Friday, August 28, 2015

He Writes Truth on His Forearm

Food stores have interesting names. In the south, my Georgian friend tells me about the Piggly Wiggly. In Indiana, Big Strong Man and I shopped at Kroger and back in Pennsylvania, it was the Giant. Our local Giant had a fluorescent green roof, but that is besides the point.

A few weeks ago our nine year old goddaughter came for a visit and was tickled pink about getting her picture taken inside of a grocery store called Food Lion. It made her day!
Big Strong Man and I met in Virginia and it was there that I first saw a Food Lion- I remember thinking it was a fun name for a grocery store as well.

Last Friday I went to our local Food Lion.
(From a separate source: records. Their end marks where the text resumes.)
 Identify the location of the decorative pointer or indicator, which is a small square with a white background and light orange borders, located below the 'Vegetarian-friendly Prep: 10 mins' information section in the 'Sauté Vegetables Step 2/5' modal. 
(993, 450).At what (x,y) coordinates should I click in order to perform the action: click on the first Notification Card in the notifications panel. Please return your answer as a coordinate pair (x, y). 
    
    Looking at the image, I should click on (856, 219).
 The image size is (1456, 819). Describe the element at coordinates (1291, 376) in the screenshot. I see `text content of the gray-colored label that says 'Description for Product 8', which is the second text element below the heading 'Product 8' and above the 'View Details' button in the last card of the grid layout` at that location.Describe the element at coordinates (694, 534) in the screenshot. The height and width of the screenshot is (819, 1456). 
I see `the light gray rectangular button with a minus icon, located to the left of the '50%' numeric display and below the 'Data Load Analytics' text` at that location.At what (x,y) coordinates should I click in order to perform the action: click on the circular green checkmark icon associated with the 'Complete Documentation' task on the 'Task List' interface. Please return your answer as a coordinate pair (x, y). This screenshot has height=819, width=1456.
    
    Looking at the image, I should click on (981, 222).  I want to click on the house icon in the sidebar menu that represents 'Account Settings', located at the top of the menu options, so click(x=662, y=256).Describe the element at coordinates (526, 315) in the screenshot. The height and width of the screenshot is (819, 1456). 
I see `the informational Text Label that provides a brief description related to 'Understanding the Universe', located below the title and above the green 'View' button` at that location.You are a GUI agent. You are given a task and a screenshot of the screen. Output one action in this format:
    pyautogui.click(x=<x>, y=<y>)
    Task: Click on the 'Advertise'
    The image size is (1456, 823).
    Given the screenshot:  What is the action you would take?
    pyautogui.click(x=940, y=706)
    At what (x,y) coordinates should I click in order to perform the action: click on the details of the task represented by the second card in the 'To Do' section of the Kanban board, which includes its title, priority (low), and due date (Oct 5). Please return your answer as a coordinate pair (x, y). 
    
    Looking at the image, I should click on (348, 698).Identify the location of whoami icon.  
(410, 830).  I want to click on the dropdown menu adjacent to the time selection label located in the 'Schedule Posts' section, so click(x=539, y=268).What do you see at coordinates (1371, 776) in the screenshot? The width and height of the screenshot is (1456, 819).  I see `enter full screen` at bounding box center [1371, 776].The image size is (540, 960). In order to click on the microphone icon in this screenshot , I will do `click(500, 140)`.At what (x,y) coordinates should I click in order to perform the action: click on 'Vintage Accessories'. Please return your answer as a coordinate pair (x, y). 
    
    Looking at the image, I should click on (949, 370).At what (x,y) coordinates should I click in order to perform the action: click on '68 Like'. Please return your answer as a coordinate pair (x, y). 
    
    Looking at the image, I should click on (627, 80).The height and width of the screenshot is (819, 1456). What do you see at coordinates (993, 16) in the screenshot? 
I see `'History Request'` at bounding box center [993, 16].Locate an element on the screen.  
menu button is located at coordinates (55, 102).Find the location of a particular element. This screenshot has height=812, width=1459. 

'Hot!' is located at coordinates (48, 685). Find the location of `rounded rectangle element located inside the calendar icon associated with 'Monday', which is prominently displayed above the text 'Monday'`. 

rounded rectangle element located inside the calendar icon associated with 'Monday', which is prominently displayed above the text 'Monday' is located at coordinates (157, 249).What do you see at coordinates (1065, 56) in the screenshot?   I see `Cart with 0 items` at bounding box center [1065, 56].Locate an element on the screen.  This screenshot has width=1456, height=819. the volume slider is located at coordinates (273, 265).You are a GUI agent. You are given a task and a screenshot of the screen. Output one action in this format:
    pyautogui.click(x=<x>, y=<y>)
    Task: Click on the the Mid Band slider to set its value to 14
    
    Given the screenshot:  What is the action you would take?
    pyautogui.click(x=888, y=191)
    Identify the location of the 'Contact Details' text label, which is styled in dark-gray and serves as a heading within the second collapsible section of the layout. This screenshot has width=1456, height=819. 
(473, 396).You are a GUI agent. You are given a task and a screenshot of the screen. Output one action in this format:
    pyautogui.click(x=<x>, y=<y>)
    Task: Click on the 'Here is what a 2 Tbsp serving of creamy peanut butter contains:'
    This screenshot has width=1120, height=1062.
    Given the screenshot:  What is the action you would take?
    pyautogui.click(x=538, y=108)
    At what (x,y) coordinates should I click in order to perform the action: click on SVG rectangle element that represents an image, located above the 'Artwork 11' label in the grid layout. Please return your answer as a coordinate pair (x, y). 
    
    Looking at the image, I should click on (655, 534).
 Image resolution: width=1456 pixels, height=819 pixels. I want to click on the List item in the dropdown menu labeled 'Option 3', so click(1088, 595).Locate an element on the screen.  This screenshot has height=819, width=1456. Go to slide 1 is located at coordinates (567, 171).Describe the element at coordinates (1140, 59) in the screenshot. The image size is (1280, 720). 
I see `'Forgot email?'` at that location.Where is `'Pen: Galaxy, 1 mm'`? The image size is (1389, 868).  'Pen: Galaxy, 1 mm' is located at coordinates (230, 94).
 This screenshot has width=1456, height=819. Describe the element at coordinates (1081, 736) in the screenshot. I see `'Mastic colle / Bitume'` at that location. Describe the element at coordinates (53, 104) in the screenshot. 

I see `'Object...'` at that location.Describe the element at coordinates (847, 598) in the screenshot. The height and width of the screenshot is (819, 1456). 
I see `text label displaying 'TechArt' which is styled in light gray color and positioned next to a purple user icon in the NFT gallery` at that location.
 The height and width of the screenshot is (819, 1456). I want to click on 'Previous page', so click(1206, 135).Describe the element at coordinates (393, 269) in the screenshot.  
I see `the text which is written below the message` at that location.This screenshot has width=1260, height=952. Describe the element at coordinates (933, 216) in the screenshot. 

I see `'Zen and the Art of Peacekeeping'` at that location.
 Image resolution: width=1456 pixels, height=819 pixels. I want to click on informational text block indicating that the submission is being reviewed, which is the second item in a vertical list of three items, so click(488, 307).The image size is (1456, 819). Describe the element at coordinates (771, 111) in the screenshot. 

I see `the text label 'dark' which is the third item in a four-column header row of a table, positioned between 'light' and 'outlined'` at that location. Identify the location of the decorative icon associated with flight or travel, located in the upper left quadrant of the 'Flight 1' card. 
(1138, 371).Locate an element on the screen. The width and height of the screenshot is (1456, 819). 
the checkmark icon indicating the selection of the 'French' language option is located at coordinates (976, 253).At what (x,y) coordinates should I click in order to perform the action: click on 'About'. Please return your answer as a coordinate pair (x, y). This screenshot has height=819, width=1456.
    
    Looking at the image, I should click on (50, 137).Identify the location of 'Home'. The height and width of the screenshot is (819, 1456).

It is the grocery store closest to our home which was a little upsetting when we were diligent Couponers because Food Lion does not double. Ever.

It was the latter half of the day and our household was winding down. The best time to head out for special trips is close to closing hours -where I don't have to contend with long lines of shoppers in a race to the cashier. Especially when I am making a special trip....

A friend of mine from high school worked with the local fair in our hometown one summer after graduation. As I walked down one of the many (many, many, MANY) hills in our hometown, one near to the Giant with the hot green roof, I saw him and, like old friends, we were excited to see one another again. As I got closer, I noticed one big change since senior year: a tattoo on his forearm.
In beautiful script, some two inches high and six inches long, complete with exaggerated curves, he had "pride" on his forearm. 
So, I am no dummy, but I remember telling him how cool it was and then walking away wondering why he would have pride tattooed on him and, really, what it meant (to him). 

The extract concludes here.